Clemente, do Dieese: "Se a taxa de juros tivesse caído rapidamente, cresceríamos de 2% a 3% este ano"
Em entrevista ao Portal do Mundo do Trabalho, o coordenador técnico do Dieese, Clemente Ganz Lúcio, avalia que a crise levará dez anos para ser superada pelos EUA, o que deve se refletir no restante do planeta. E diz que o Brasil cresceria até 3% este ano se o Banco Central não tivesse demorado para derrubar a Selic.
A crise já acabou?
Clemente: Não, a crise não acabou, nós temos que considerar que é uma crise mundial e que terá efeitos por até uma década ainda. A economia como um todo terá de se adaptar a um novo padrão de consumo e de poupança. Com a desaceleração, a questão ambiental ganha força e deverá trazer uma nova ordem de consumo e produção. Passaremos por ajustes por conta de uma perda de riqueza sem precedentes da população norte-americana.
Maior que a da década de 1930?
Em termos de magnitude, não dá para comparar o mundo de 30 com o atual. O volume de perdas é muito maior. Existe ainda a interdependência dos países, e os Estados Unidos jogam um papel importante, pois consomem 1/3 da produção mundial. O mundo enriqueceu na última década puxado pelos Estados Unidos, que se endividava e consumia. A China poupava e exportava. O Brasil só foi redescobrir seu mercado interno há cinco anos. Quando os Estados Unidos param, o mundo trava. Vai cair o consumo. Em um ano, os Estados Unidos já queimaram mais de 6 milhões de empregos. É uma queima estrutural, esses empregos não serão recriados. Hoje a taxa de desemprego lá é de 10% da população.
Essa taxa não deve baixar?
Mesmo depois de retomar o ritmo econômico, a taxa de desemprego nos Estados Unidos deve ficar em 7%. E o país deve levar 10 anos para tanto, para recuperar a riqueza perdida.
E o Brasil?
O país teve uma série de políticas acertadas. Primeiro a estabilização da economia, depois a melhora das contas públicas e agora, uma quantidade enorme de políticas acertadas do governo Lula - crédito, exportação, fortalecimento do mercado interno, Bolsa Família, salário mínimo. E o equilíbrio das contas externas: isso faz toda a diferença num momento desses. Temos reservas.

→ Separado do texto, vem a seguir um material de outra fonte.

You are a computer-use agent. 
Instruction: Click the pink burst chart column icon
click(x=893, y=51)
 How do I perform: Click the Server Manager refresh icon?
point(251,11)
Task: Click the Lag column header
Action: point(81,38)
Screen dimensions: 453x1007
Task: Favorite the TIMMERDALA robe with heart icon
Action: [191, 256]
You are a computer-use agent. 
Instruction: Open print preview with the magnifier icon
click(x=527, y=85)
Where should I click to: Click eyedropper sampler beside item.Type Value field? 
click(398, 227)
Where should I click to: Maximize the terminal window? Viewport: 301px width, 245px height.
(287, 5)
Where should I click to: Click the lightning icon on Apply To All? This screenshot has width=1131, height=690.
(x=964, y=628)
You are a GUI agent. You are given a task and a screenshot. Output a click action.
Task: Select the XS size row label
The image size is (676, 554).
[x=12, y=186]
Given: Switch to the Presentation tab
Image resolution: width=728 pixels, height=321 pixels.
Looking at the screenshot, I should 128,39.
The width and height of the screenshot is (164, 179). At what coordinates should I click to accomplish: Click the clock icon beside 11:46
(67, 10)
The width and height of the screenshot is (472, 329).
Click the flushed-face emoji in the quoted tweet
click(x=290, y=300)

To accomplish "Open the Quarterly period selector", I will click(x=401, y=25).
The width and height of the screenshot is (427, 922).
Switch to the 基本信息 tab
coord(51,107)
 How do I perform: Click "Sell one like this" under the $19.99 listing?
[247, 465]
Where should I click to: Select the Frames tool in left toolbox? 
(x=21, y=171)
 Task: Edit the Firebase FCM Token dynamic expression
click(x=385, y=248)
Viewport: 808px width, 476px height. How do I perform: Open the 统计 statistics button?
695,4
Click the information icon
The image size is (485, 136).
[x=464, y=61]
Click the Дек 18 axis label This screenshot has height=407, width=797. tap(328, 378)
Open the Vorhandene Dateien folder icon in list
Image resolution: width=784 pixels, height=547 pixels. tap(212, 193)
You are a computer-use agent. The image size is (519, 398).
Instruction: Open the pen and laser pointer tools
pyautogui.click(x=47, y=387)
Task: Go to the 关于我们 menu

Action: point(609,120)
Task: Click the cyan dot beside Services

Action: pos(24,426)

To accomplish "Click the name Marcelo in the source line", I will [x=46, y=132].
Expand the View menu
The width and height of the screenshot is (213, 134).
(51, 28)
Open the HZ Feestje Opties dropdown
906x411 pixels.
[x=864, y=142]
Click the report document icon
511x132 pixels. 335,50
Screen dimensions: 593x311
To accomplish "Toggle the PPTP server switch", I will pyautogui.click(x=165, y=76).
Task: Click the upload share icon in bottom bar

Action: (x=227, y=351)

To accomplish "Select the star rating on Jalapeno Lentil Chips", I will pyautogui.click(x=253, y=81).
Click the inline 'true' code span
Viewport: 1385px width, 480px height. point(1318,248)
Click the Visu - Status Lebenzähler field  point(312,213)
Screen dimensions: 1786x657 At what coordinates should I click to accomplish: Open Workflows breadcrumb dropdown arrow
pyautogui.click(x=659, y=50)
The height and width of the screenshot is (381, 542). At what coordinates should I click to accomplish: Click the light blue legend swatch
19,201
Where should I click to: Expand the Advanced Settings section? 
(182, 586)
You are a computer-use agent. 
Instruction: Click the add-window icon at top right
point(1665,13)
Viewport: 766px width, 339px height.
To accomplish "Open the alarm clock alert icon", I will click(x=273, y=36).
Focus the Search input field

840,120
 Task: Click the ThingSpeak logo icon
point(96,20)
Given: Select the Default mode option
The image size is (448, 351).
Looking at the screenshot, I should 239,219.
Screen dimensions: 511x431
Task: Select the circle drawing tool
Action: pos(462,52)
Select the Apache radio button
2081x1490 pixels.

O erro foi não ter baixado a taxa de juros antes. Há simulações que apontam que se a queda da taxa Selic tivesse ocorrido já em setembro de 2008, se de uma só vez reduzisse o mesmo tanto que foi reduzido em a partir de novembro e dezembro, o Brasil não teria sofrido a queda de PIB que sofreu. Haveria um crescimento do PIB em 2009 de 2% a 3%. No entanto, se crescermos esse ano, será menos de 1%. O Banco Central olhou para a inflação, o câmbio, e esqueceu do principal.
Há quem diga que a alta taxa básica de juros contribuiu para a formação das reservas de que você falou há pouco...
Essa questão não é fácil, não é simples desarmar essa política. A renda transferida pela alta taxa de juros cria práticas difíceis de quebrar. Os fundos de pensão, por exemplo, muitos dirigidos por trabalhadores, investem nos papéis da dívida, atraídos pela taxa Selic. Não são apenas os grandes capitalistas. Isso exige por parte do Estado uma estratégia mais articulada. Com a inflação estável, o governo poderia ir sinalizando para o mercado que é necessário deslocar o dinheiro da especulação para investimentos produtivos. E ao mesmo tempo ir amortizando a dívida interna.
Mas, por outro lado, essa taxa Selic ajudou a consolidar uma credibilidade internacional, faz parte. Mas a questão é que a taxa no Brasil é um escândalo. Com a queda de pouco mais de quatro pontos ocorrida em um ano, tiramos RS 40 bilhões da especulação e direcionamos para a produção.
E ainda assim foi uma queda tímida.
Não foi tímida, foi atrasada. E a Selic precisa continuar baixando, porque o Brasil precisa ampliar sua taxa de investimento privado.
E para os trabalhadores, algum conselho prático?
Que as pessoas se animem porque o emprego vai voltar. Para os jovens, digo que invistam pesado em formação. E que as famílias continuem consumindo, com responsabilidade claro, mas mantenham o padrão de consumo. O Brasil tem hoje uma grande oportunidade de fazer mudanças estruturais a partir da ampliação do emprego e do salário. Por isso, o movimento sindical tem de continuar brigando por aumentos reais e por negociações coletivas ousadas.